+++ Supplied records +++
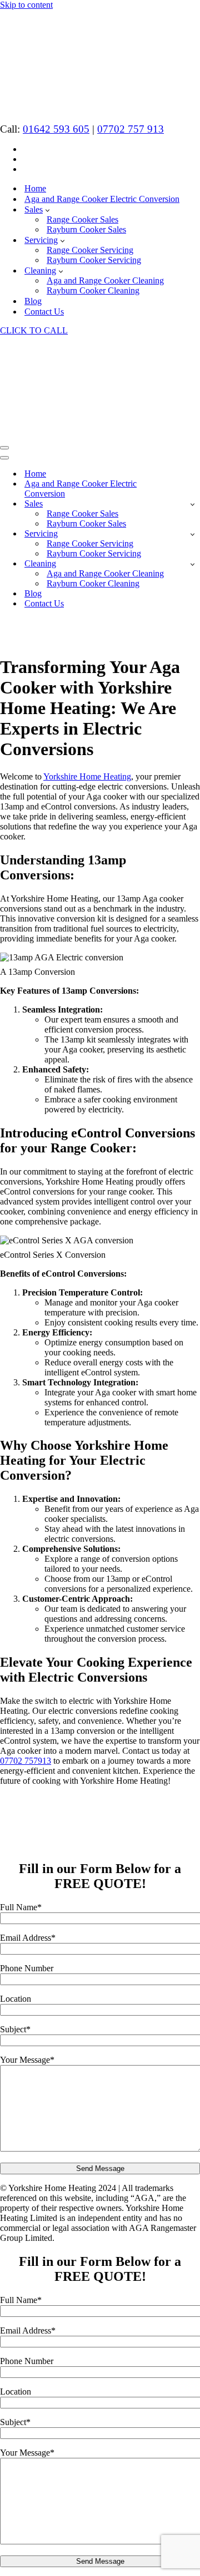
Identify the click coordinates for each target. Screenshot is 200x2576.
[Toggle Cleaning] (192, 564)
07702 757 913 (130, 129)
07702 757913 (25, 1760)
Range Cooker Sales (82, 219)
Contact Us (44, 311)
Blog (33, 301)
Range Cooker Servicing (90, 250)
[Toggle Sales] (192, 504)
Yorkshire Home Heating (87, 776)
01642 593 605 (56, 129)
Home (35, 188)
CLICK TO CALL (34, 330)
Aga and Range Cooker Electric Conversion (101, 199)
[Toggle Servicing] (192, 534)
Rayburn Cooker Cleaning (93, 290)
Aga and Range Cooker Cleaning (105, 280)
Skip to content (26, 4)
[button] (47, 210)
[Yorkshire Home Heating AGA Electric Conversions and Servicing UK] (51, 109)
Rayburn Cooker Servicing (94, 260)
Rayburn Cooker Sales (86, 229)
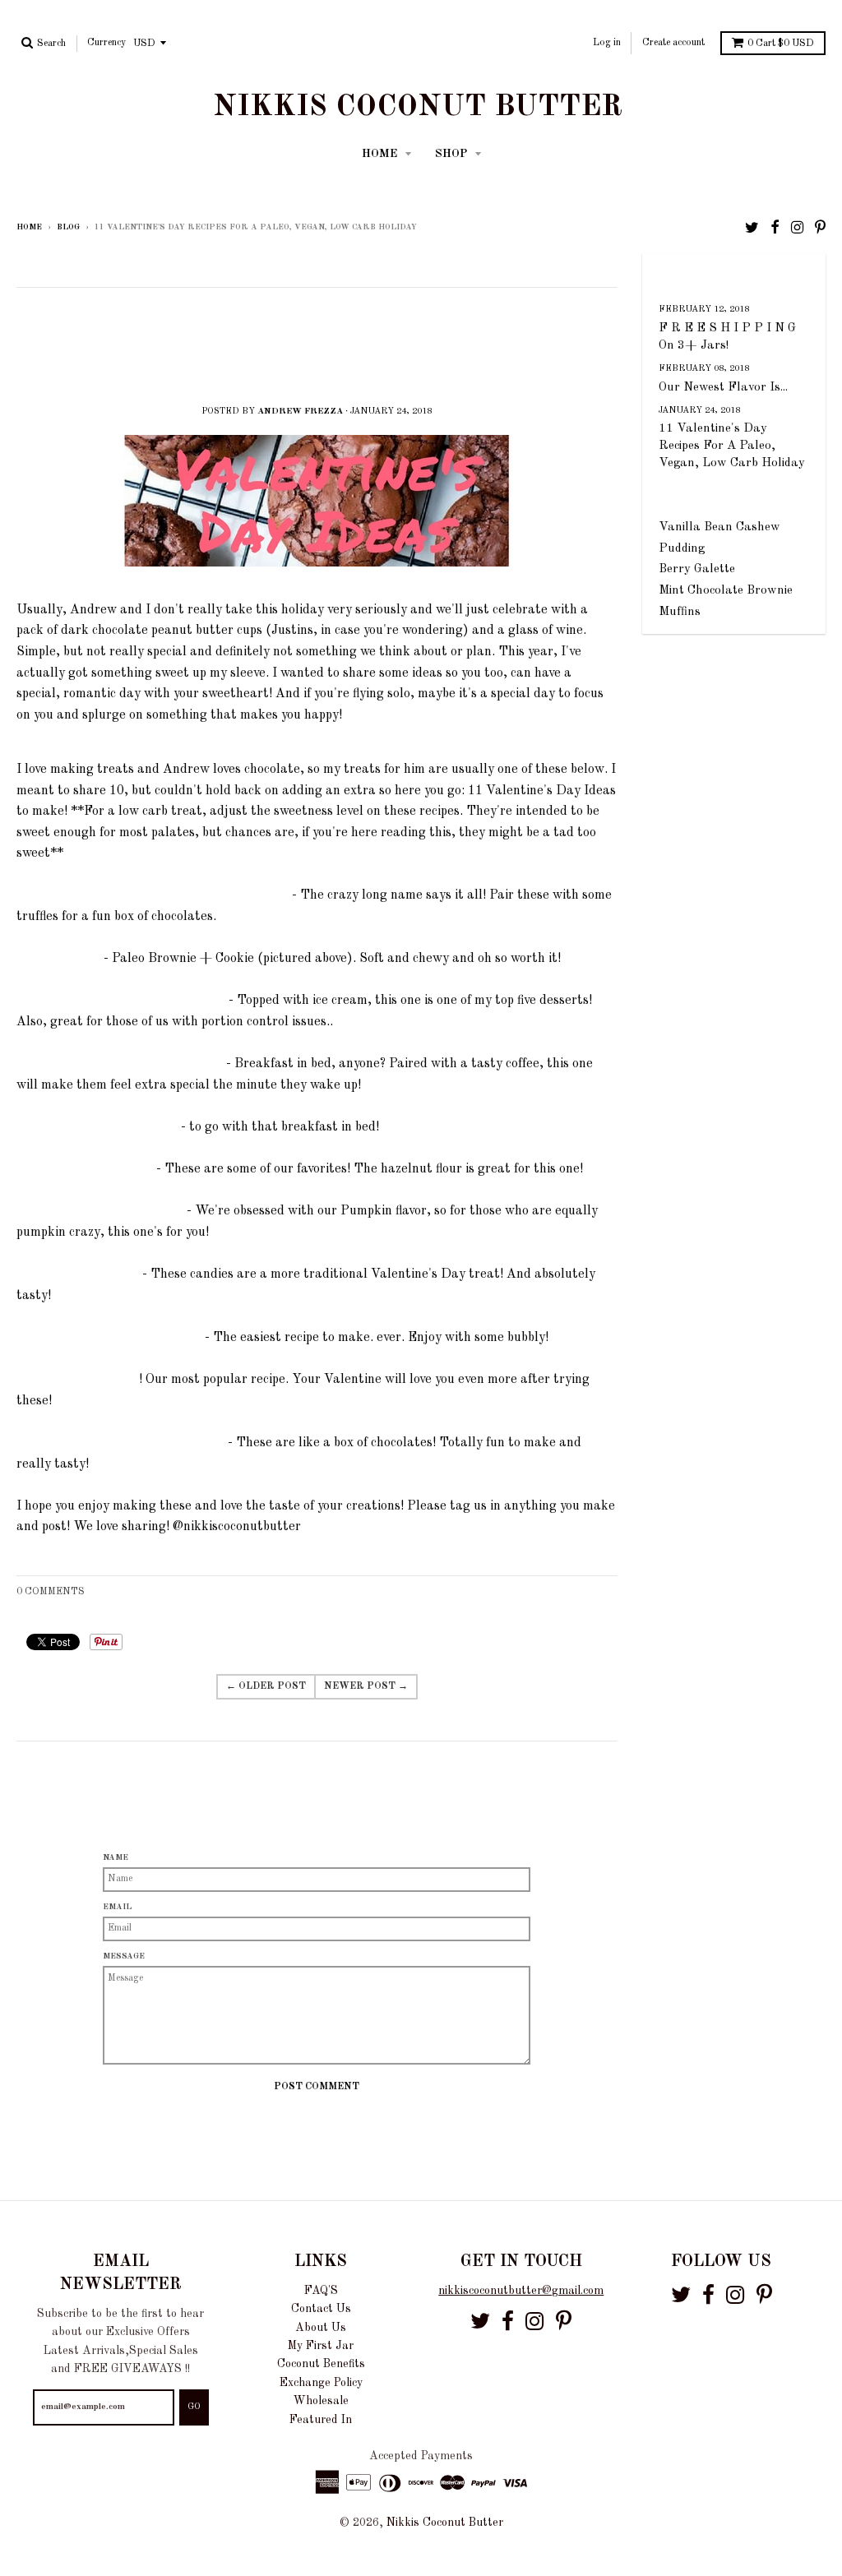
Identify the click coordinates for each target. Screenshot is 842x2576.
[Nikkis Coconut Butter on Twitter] (752, 228)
+++
• Activity: Give back exactly the lines from the top of the records to the line containing "[Toggle Sales] (192, 504)", both included, and no pictures.

• Solved exercise:
Identify the click coordinates for each target. Screenshot is 200x2576.
[Toggle Cleaning] (192, 564)
07702 757 913 (130, 129)
07702 757913 (25, 1760)
Range Cooker Sales (82, 219)
Contact Us (44, 311)
Blog (33, 301)
Range Cooker Servicing (90, 250)
[Toggle Sales] (192, 504)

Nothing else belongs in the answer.